From a political perspective, the Cypriot LNG terminal can be a hub for regional cooperation and a vehicle for regional dialogue between the countries of the Eastern Mediterranean and at the same time serve as a direct link of the region with the EU.

How can Cypriots contribute to the economic development of the UAE?

Enhanced co-operation between the business communities of our two countries, especially in the fields of trade and investment. Cypriots, I personally believe, possess skills in these two areas with great potential for future growth.

Capturing this potential for the mutual benefit of our two countries is, in fact, the scope of the Business Forum, which is being organised in Dubai today by the Ministry of Energy, Commerce, Industry and Tourism of Cyprus and the Chambers of Commerce of Cyprus and Dubai which I will be addressing. During the forum, we will hear about opportunities for cooperation in the areas of commerce, energy, real estate, construction, shipping, health, technology and innovation and, of course, tourism. I am certain that these real opportunities will lead towards the establishment of strategic economic partnerships between our respective business sectors, which can in turn lead to the economic development of both our countries.

After the events of 2013, have the Cypriot economy, property market and tourism sector demonstrated resilience?

The greatest resilience shown in Cyprus after the events of 2013 is that of its people. During the unfortunate events of last March, when we were faced with the very real possibility of a full economic meltdown, the Cypriot people remained calm, resilient and patient. When the banks reopened, after the Euro group decision to cut deposits above 100,000 euros, Cypriots showed an incredible stoicism and maturity, accepting the new realities and slowly getting back to work. They are still doing that, a year later, and that’s why our economy has slowly begun to pick up, our credit ratings are improving, the predictions for the economic prospects of 2014-15 are mildly better than initially thought. The Cypriot economy will bounce back, and it will do so dynamically, correcting the mistakes of the past, reducing overexposure, diversifying and enriching our economic model. The Cyprus story will be a success story, and that will be thanks to the resilience, dedication, hard work and commitment of the Cypriots.

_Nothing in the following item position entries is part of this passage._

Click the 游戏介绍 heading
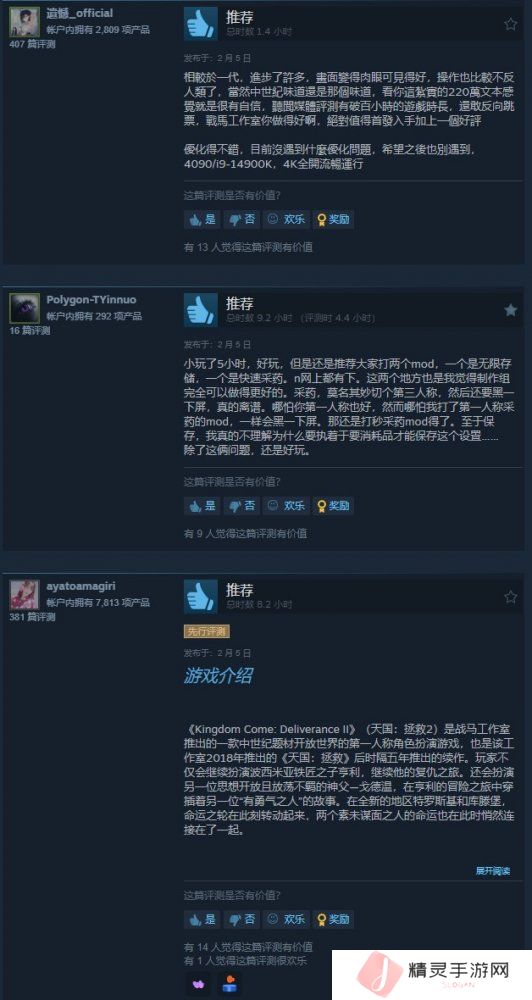This screenshot has width=532, height=1000. pyautogui.click(x=218, y=676)

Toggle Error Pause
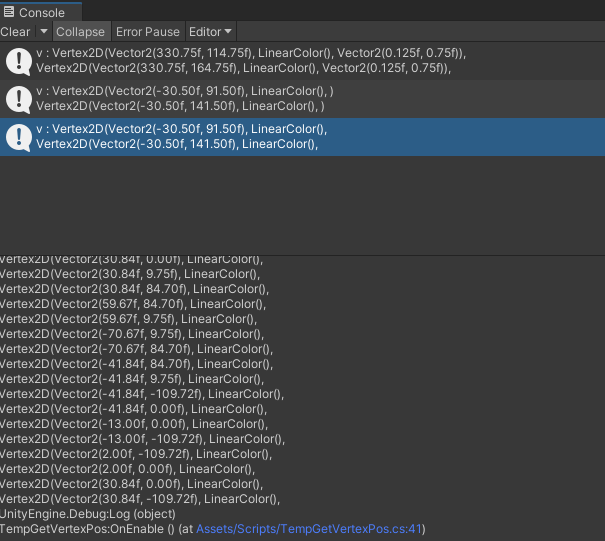click(x=148, y=32)
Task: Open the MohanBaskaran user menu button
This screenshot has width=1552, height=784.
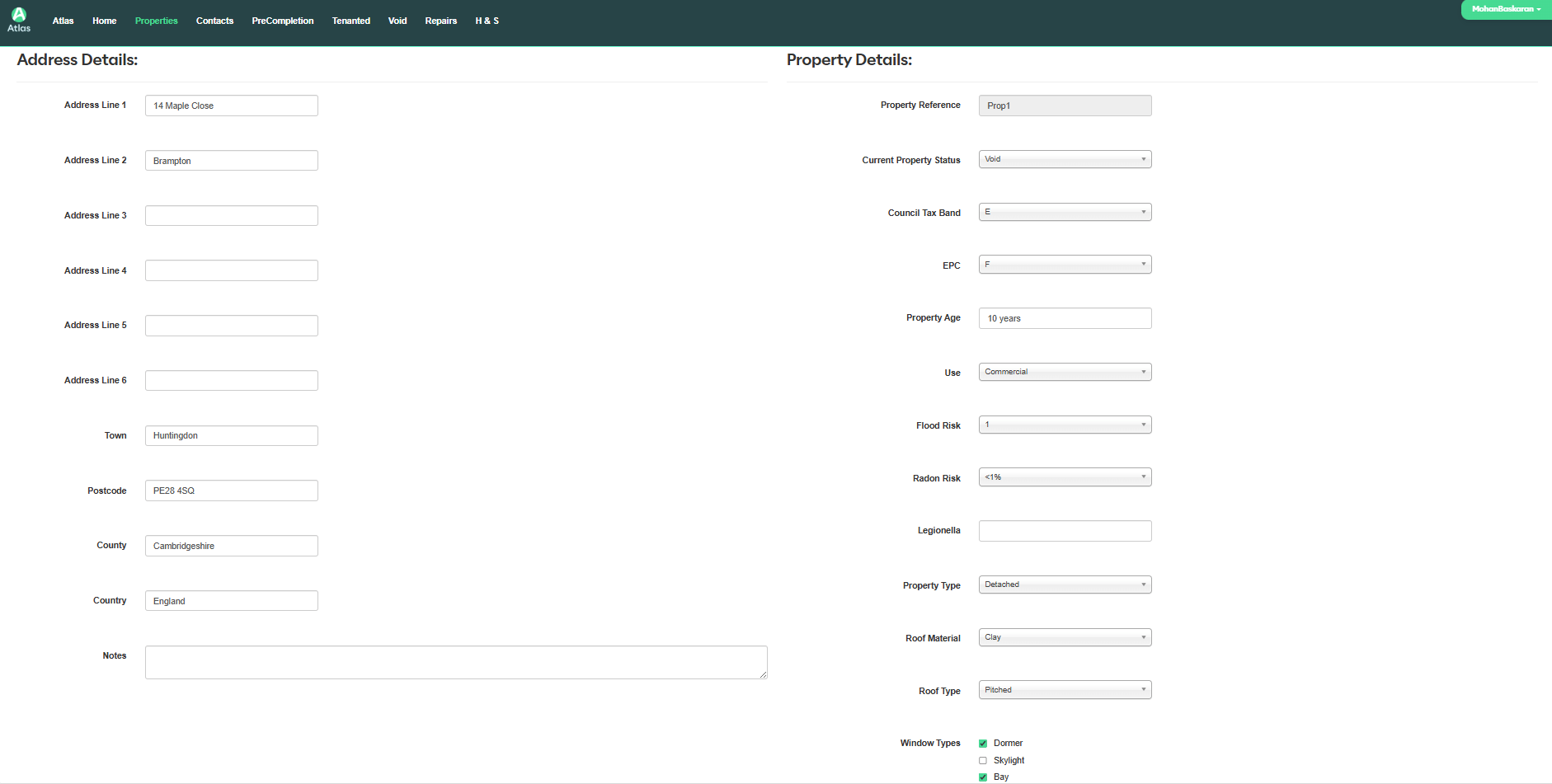Action: tap(1505, 9)
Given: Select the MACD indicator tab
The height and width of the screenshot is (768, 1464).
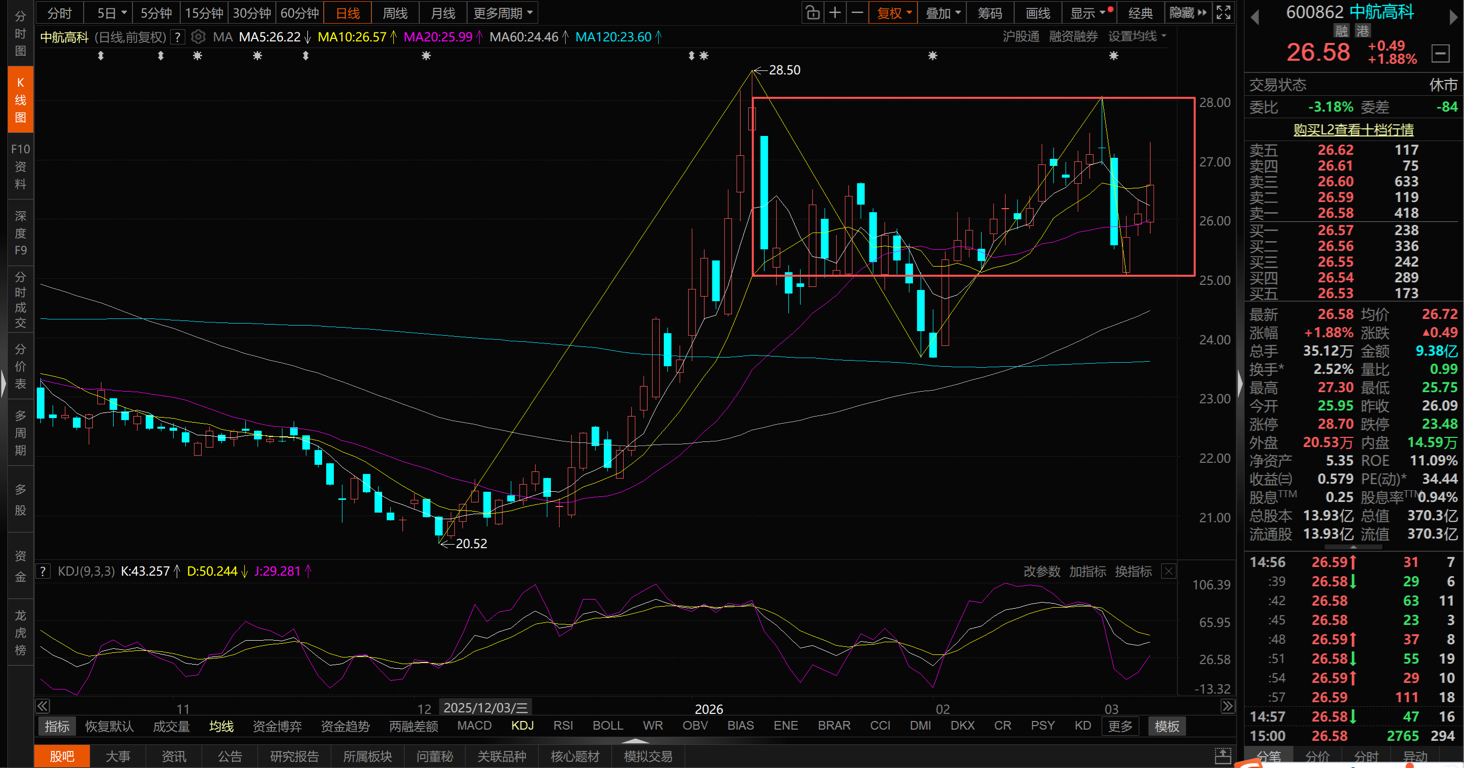Looking at the screenshot, I should (474, 726).
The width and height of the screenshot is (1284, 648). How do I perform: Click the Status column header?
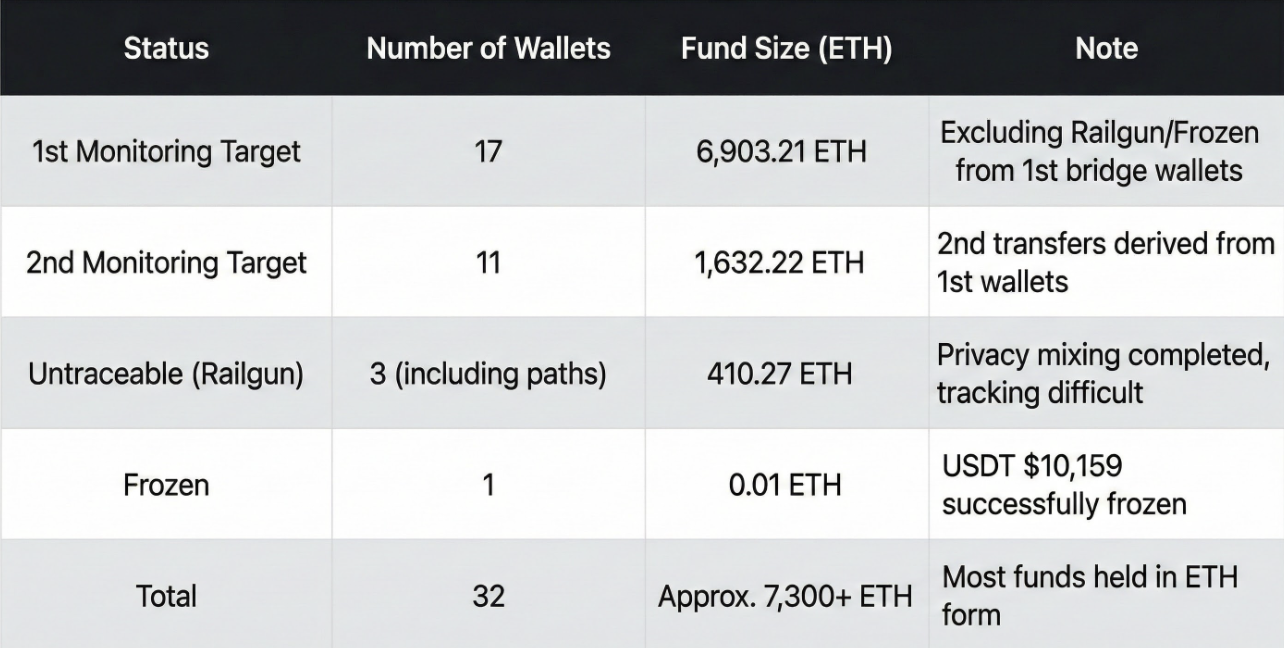point(166,49)
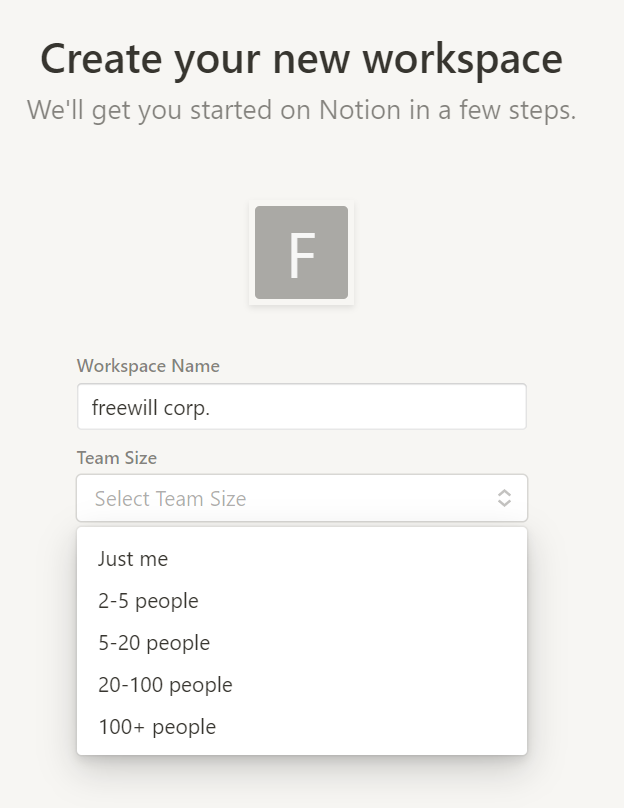Click the "Create your new workspace" heading

301,59
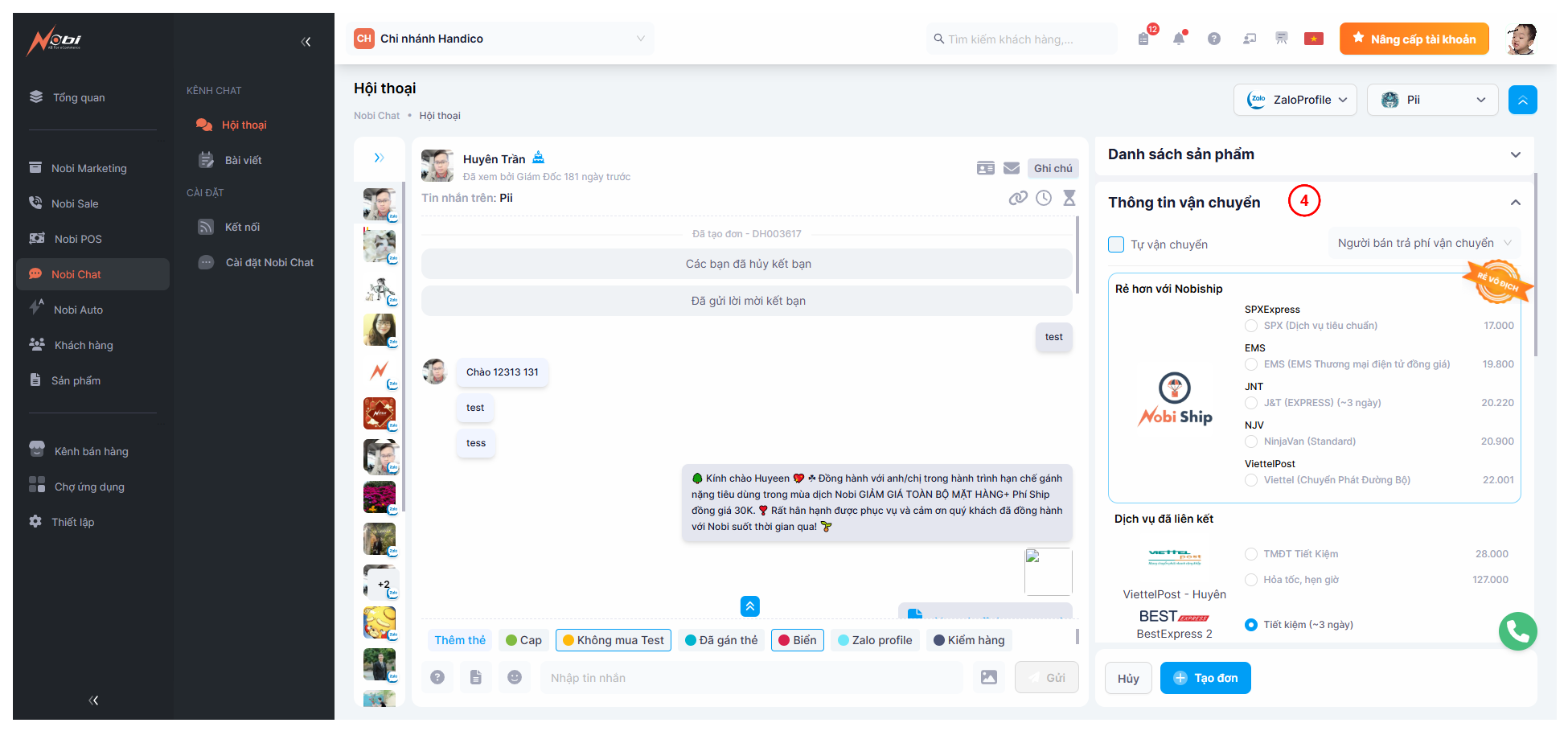
Task: Click the image attachment icon beside Gửi
Action: click(989, 677)
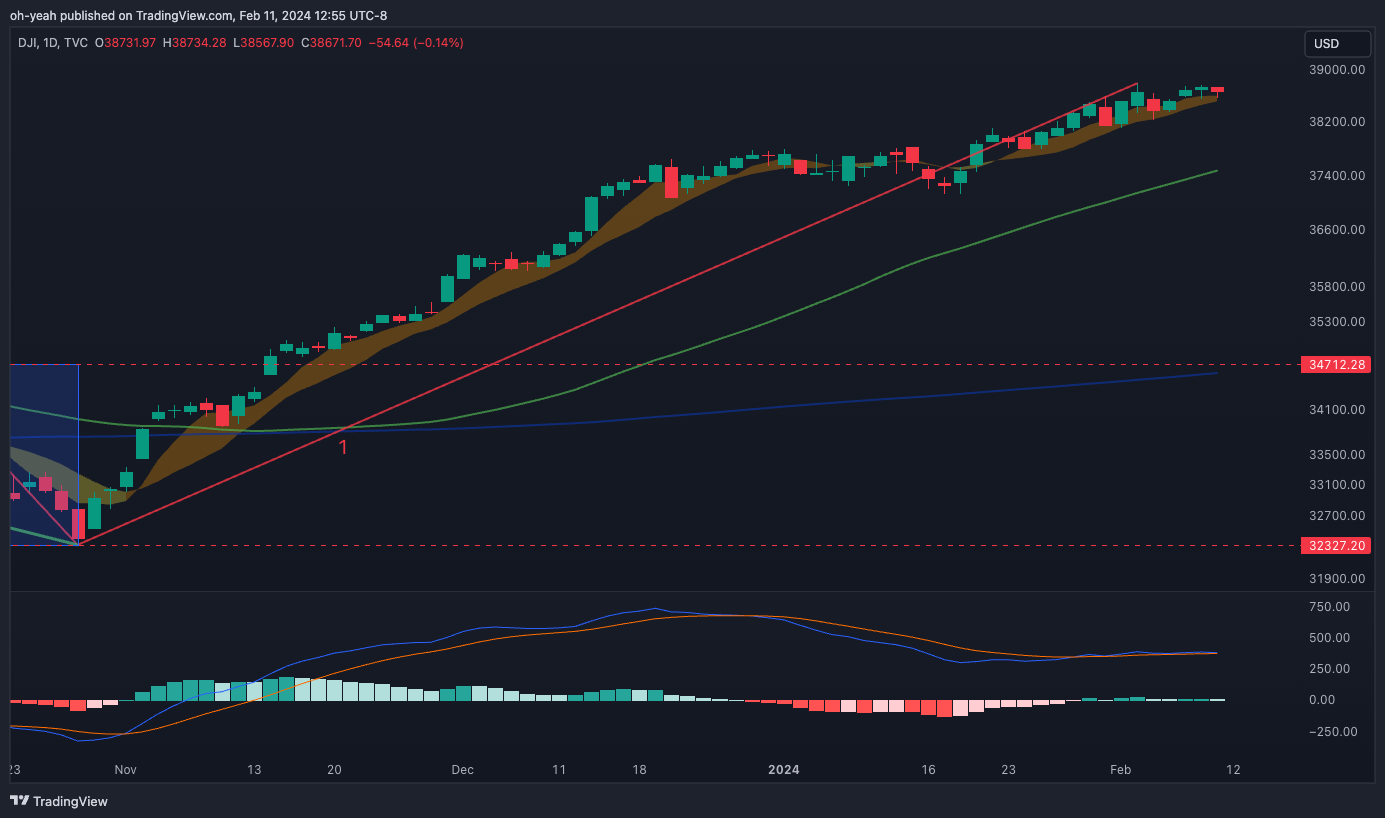Click the TVC exchange label in legend
1385x818 pixels.
pos(76,43)
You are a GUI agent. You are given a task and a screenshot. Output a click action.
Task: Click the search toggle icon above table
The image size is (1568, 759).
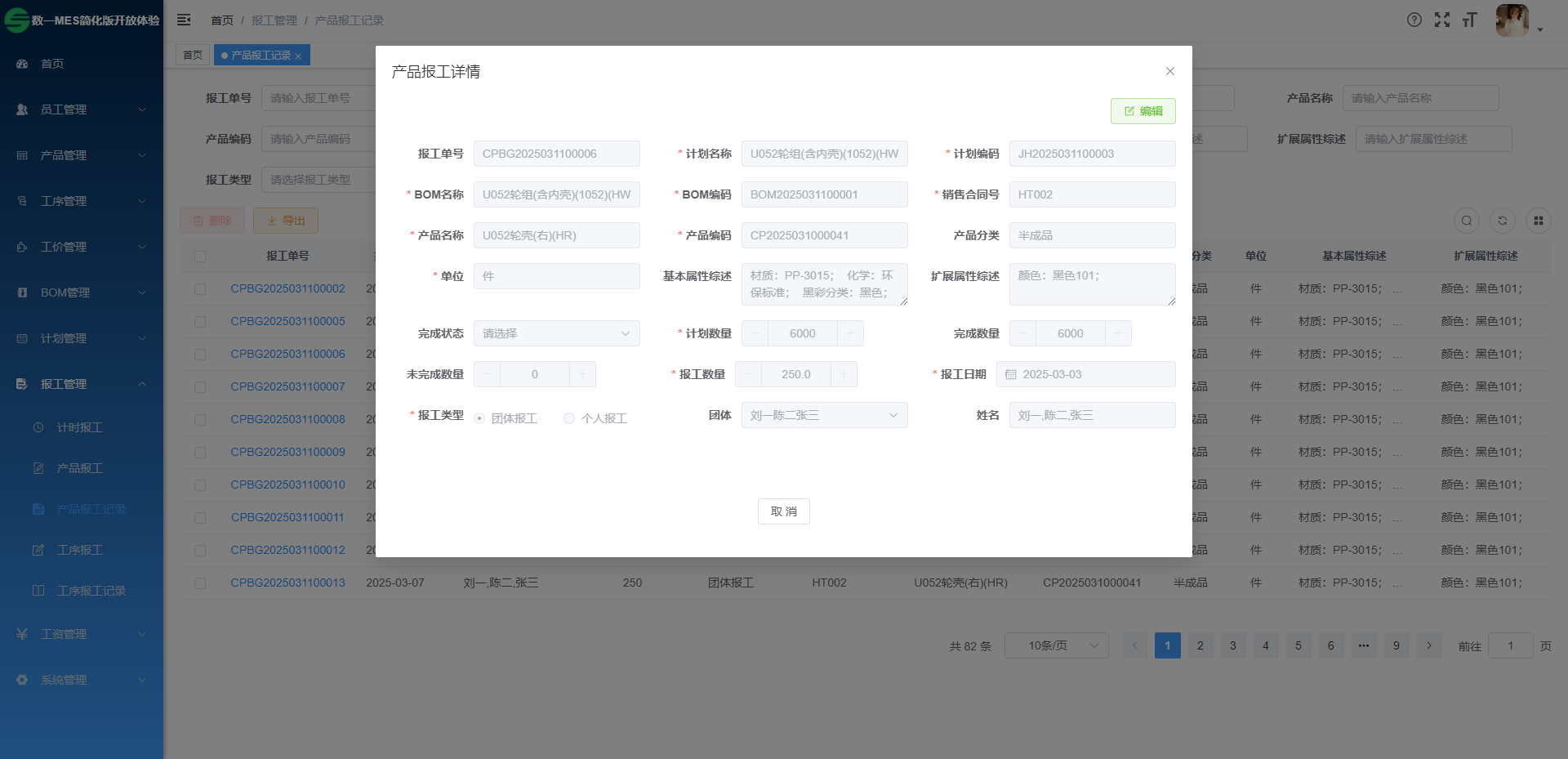[x=1467, y=221]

How do you envisage the Cypriot education sector as an incubator of human/intellectual capital?

Cyprus is a major educational centre and an incubator of human and intellectual capital in the Eastern Mediterranean. Over the last decade, the education sector has shown remarkable progress and expansion. They maintain consistently high academic standards and attract students from all over the world. The widespread use of English, the application of EU standards, the safe environment and good weather, have all contributed to the establishment of Cyprus as an ideal place for foreign students seeking quality education. I believe that education is an area in which Cyprus and the UAE should seek to strengthen their relations, opening avenues of cooperation in fields such as higher education and scientific research.